C’est l’heure du passage à l’an 2000 : la fête, en quelques pages, va dégénérer en une gigantesque émeute, puis en guerre civile et enfin en un chaos indescriptible – une sorte d’Apocalypse ? – entretenu par des bandes de motards sanguinaires à la botte de quelque gourou illuminé…
L’histoire, facétieuse, défait hardiment ce qu’elle a mis des siècles à construire, et, en quelques semaines de désordre, ramène nos contemporains et leur paix artificielle (on notera l’audace de l’auteur : publier un roman d’anticipation dont l’avance se réduit à moins d’un an…) aux peurs, aux fantasmes et aux angoisses du peuple de Frédégonde.

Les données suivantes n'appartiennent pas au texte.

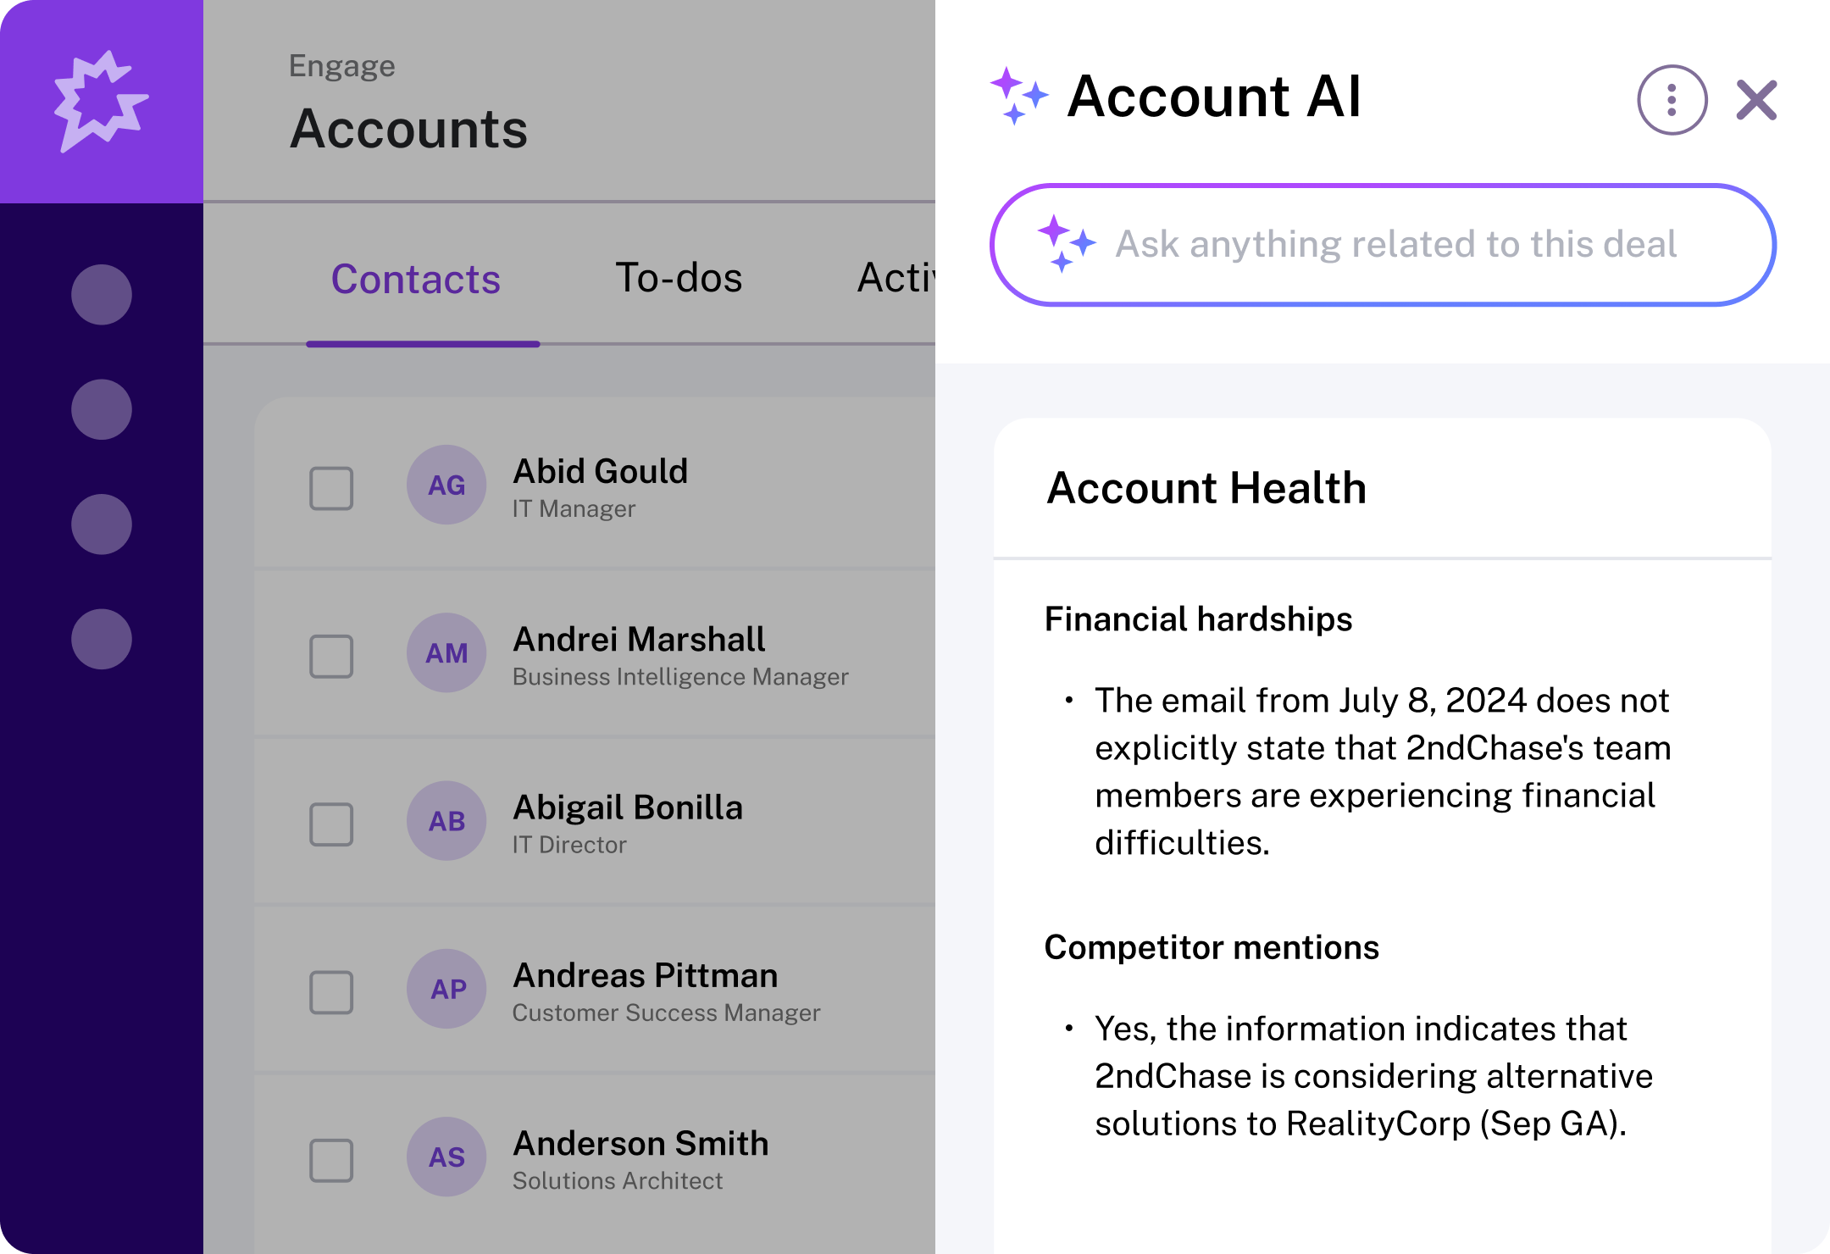Toggle Anderson Smith's checkbox
The image size is (1830, 1254).
(331, 1160)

Texte fort et fascinant, suggestif plus que descriptif, Le Retour du chasseur est écrit d’une plume précieuse qui confère une beauté rare aux paragraphes historiques ; la langue subtile de Gressier nécessite une attention soutenue. Sans posséder l’aspect oppressant et hyper-réaliste de certains romans du même genre, Le retour du chasseur est néanmoins un tableau saisissant d’un univers et d’un ordre en déchirement, en même temps qu’il esquisse de façon malicieuse et cynique le chemin circulaire d’une Histoire des hommes vouée à la barbarie et qui ne fait que se répéter.